Q: What future aspirations do you personally have for your own story work? What would you like to do in the story world that you haven’t yet done?
A: Currently I am organizing groups of creative people in business and other fields to meet at remotes spots way out in the bush where no one else is going, to help them break from entrenched habits and to create space for imagination and new ideas. I define “creative people” broadly; entrepreneurs, scientists, CEOs, artists, writers, actors are all creatives to me. Maybe an encounter with a tiger or lemurs can work its way into their life narrative! And not to worry — stories need not feature pain; we eat and travel well.

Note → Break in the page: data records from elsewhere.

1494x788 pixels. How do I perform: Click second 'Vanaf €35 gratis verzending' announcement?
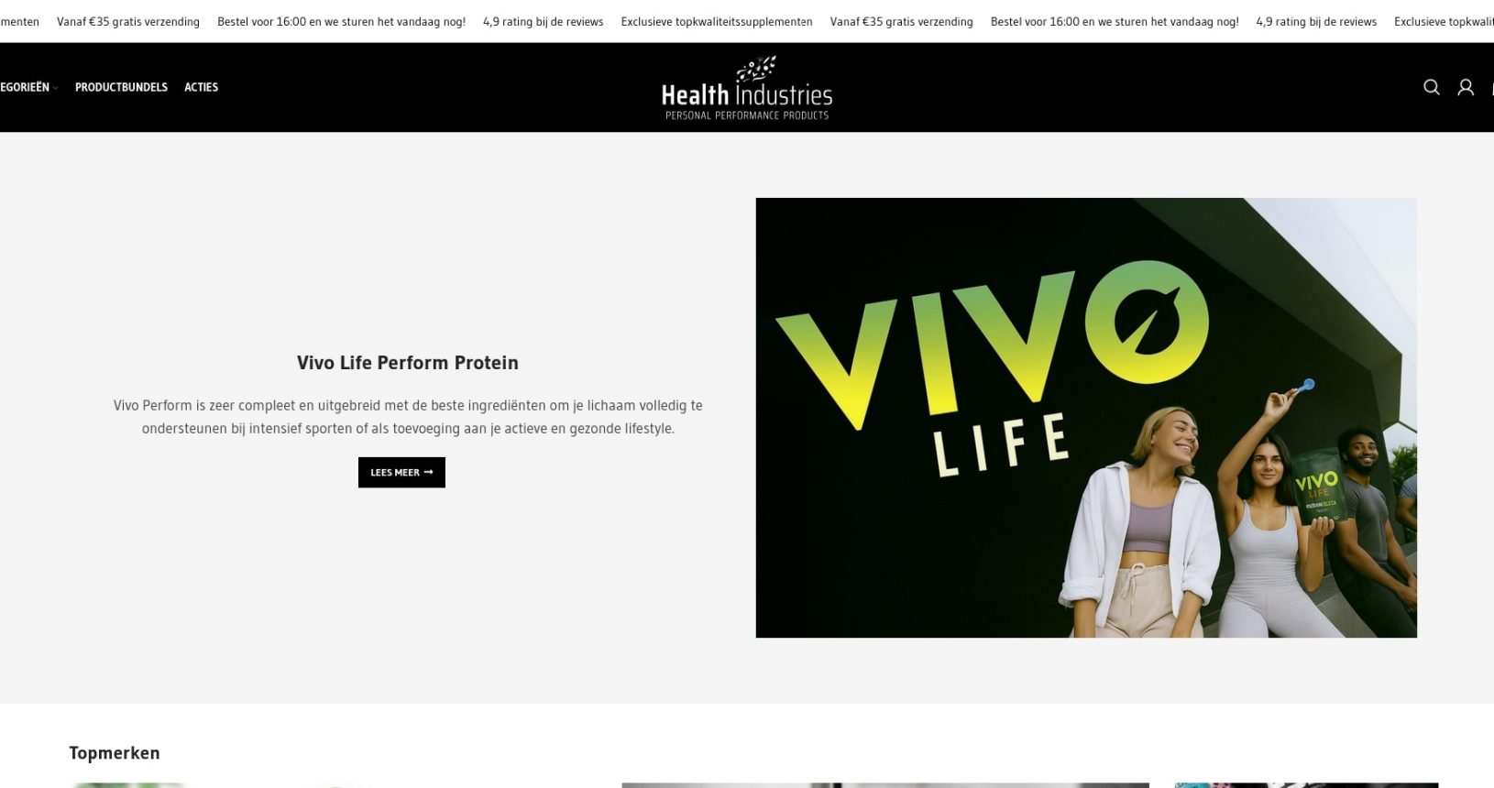pos(902,21)
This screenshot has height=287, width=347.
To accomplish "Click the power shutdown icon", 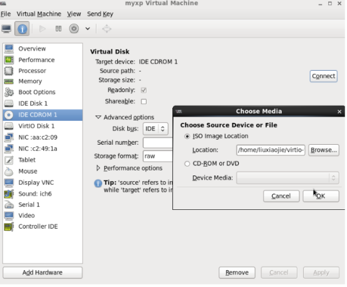I will click(x=74, y=29).
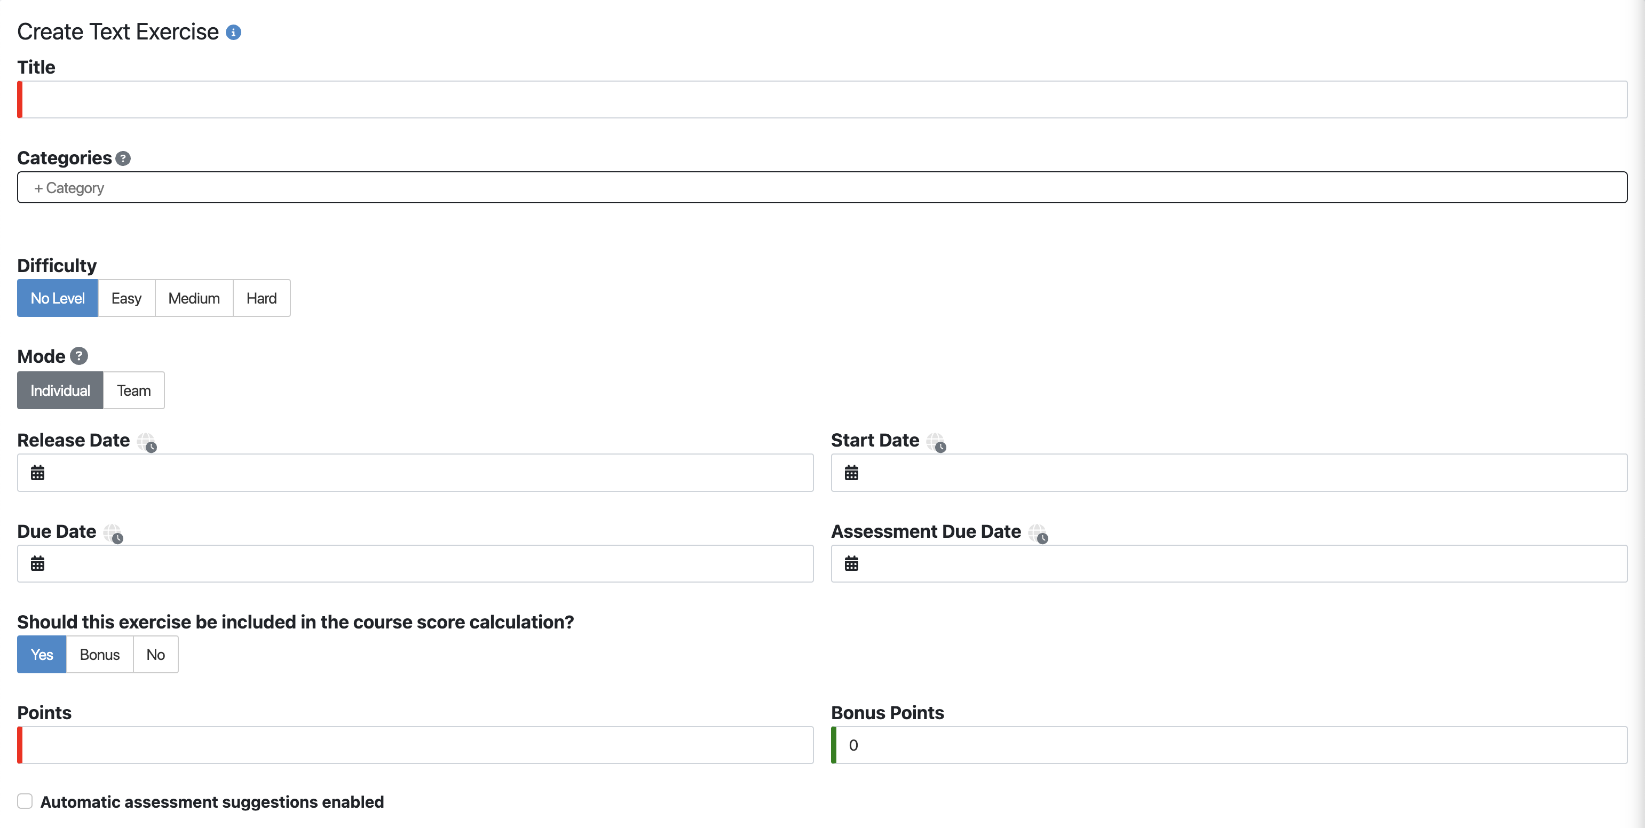Click the calendar icon for Due Date
The image size is (1645, 828).
[36, 562]
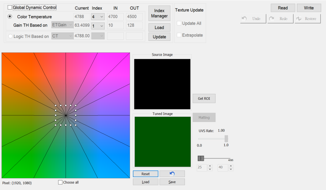Enable Global Dynamic Control checkbox
Viewport: 326px width, 190px height.
pyautogui.click(x=10, y=7)
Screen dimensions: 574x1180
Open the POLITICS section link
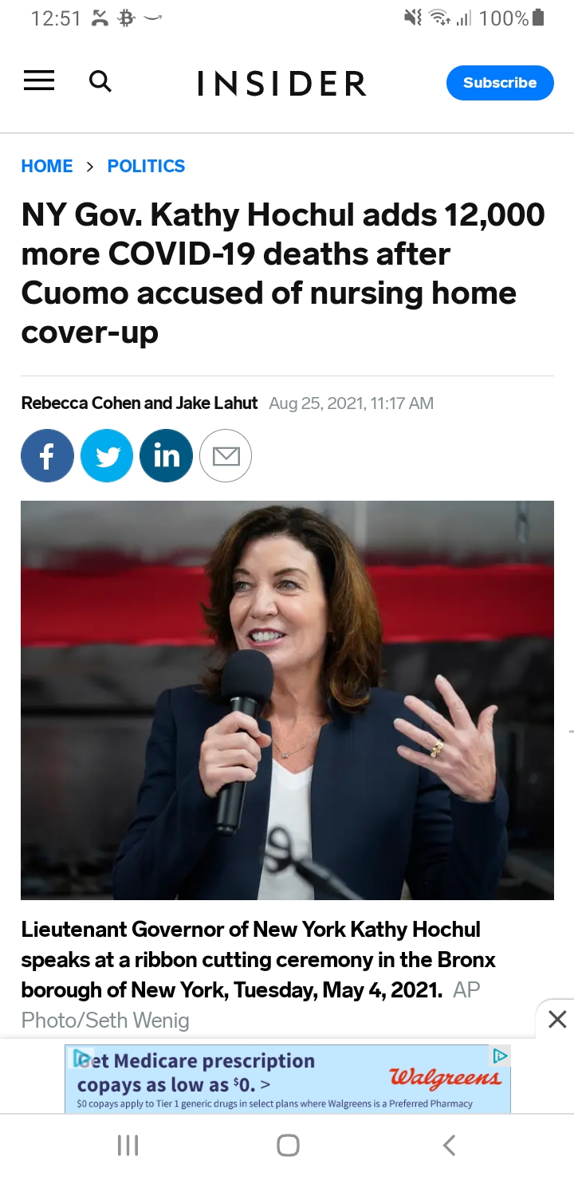coord(146,166)
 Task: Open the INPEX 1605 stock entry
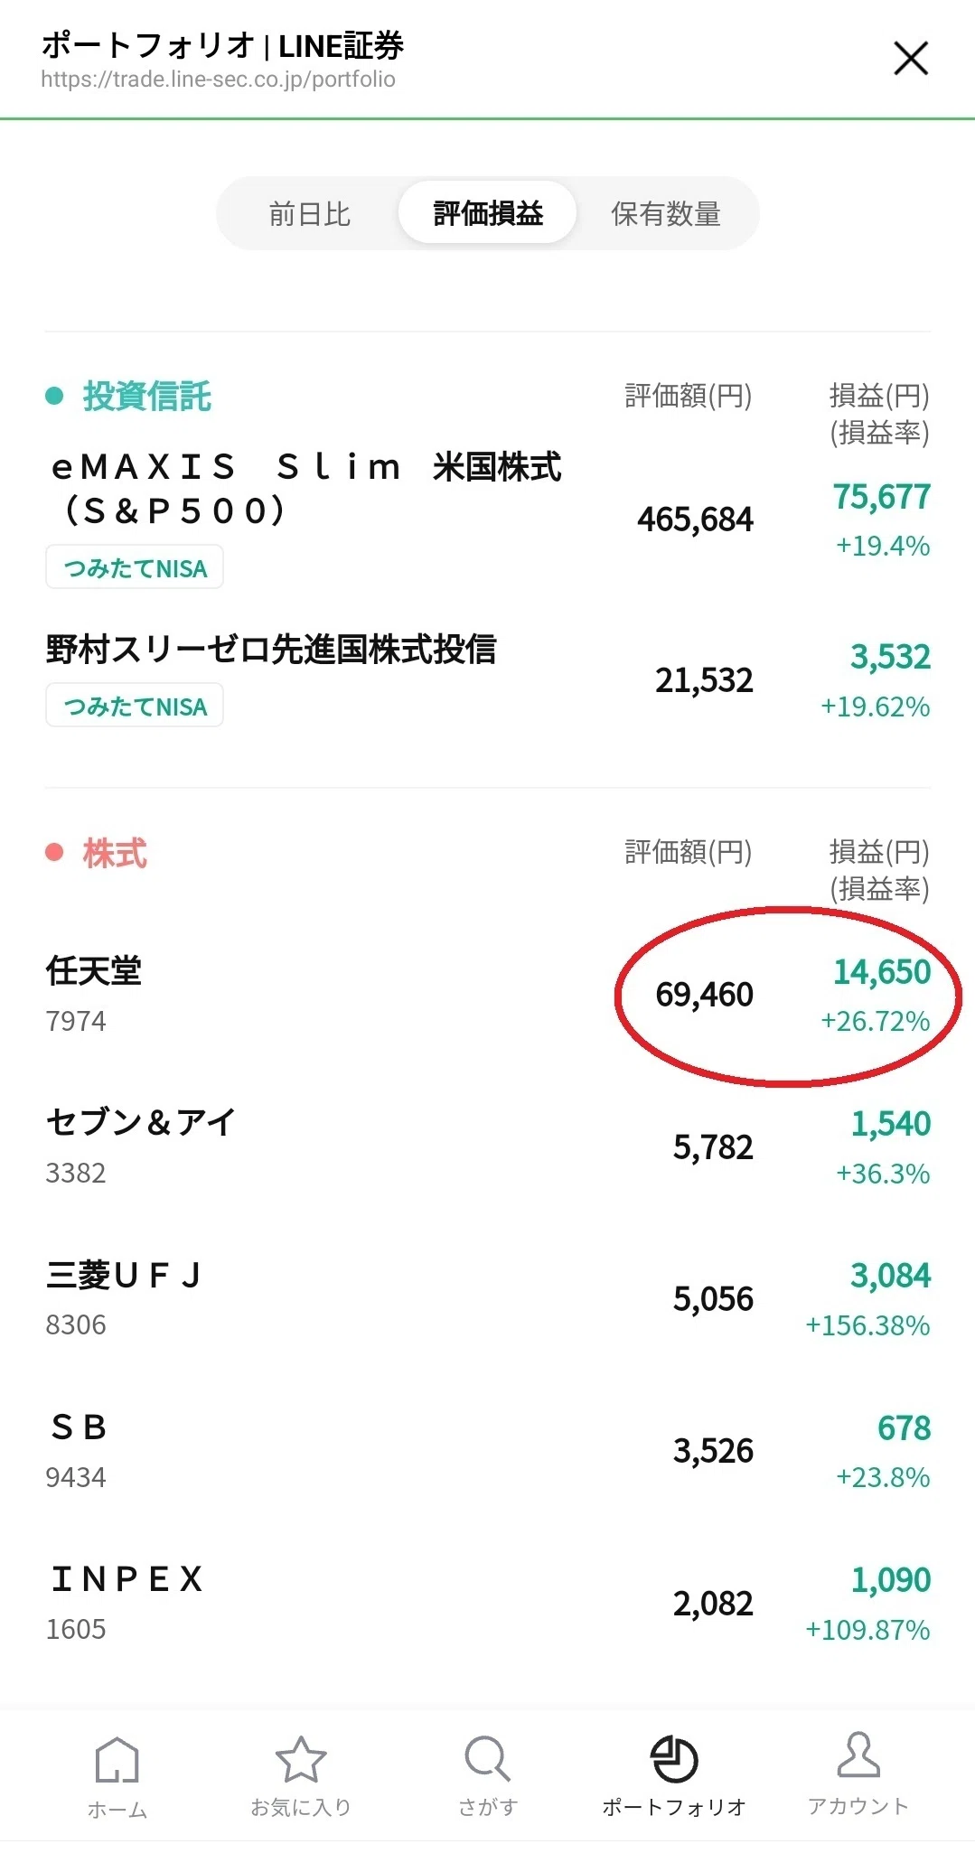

Q: If you could share just one piece of advice or wisdom about story/storytelling/narrative with readers, what would it be?
A: A gripping story has changes and growth. You must realize this, and not be afraid to change, even when others see you as a success. Stagnation is not good, not for your mind and not for your story.
Q: On your blog, you say you draw inspiration from “explor[ing] remote areas to find unexpected stories about cool creatures.” In what ways do these unexpected stories inspire you, and how do you pass on that inspiration to your clients?
A: I spend a considerable amount of time in nature looking at things that most people never have the chance to observe or simply ignore. There are illuminating parallels between human behaviors and the actions of glaciers, leafcutter ants, howler monkeys, elephants. I am inspired when I stop and experience these creatures and environments, which can be powerful inspirations for people-totems, if you like. My job in the field, too, is to capture stories. I have video camera in hand and work with scientists to understand the unique behaviors of creatures. Then I craft a story on film.
Ultimately the stories that inspire me are unexpected. Did you know that a glacier is not, in fact, slow, but noisy and constantly in flux? How similar is that to the human experience of identity shift? Often I find humor in creatures. All of it serves to entertain, inspire and make clients know they are not alone.
The most important aspect of my transition from consultant to career coach and videographer is credibility. I spent over 12 years as a management consultant. I experienced much of what my clients go through each day — long hours, lots of airports, managing difficult projects, politically complex situations, struggling for balance. Because I changed my life so dramatically, my clients look at me and gain confidence and hope. They see that the leap they want to make is less dramatic and that I have the experience to guide them in creating something new in their life, to pursue their own definition of success.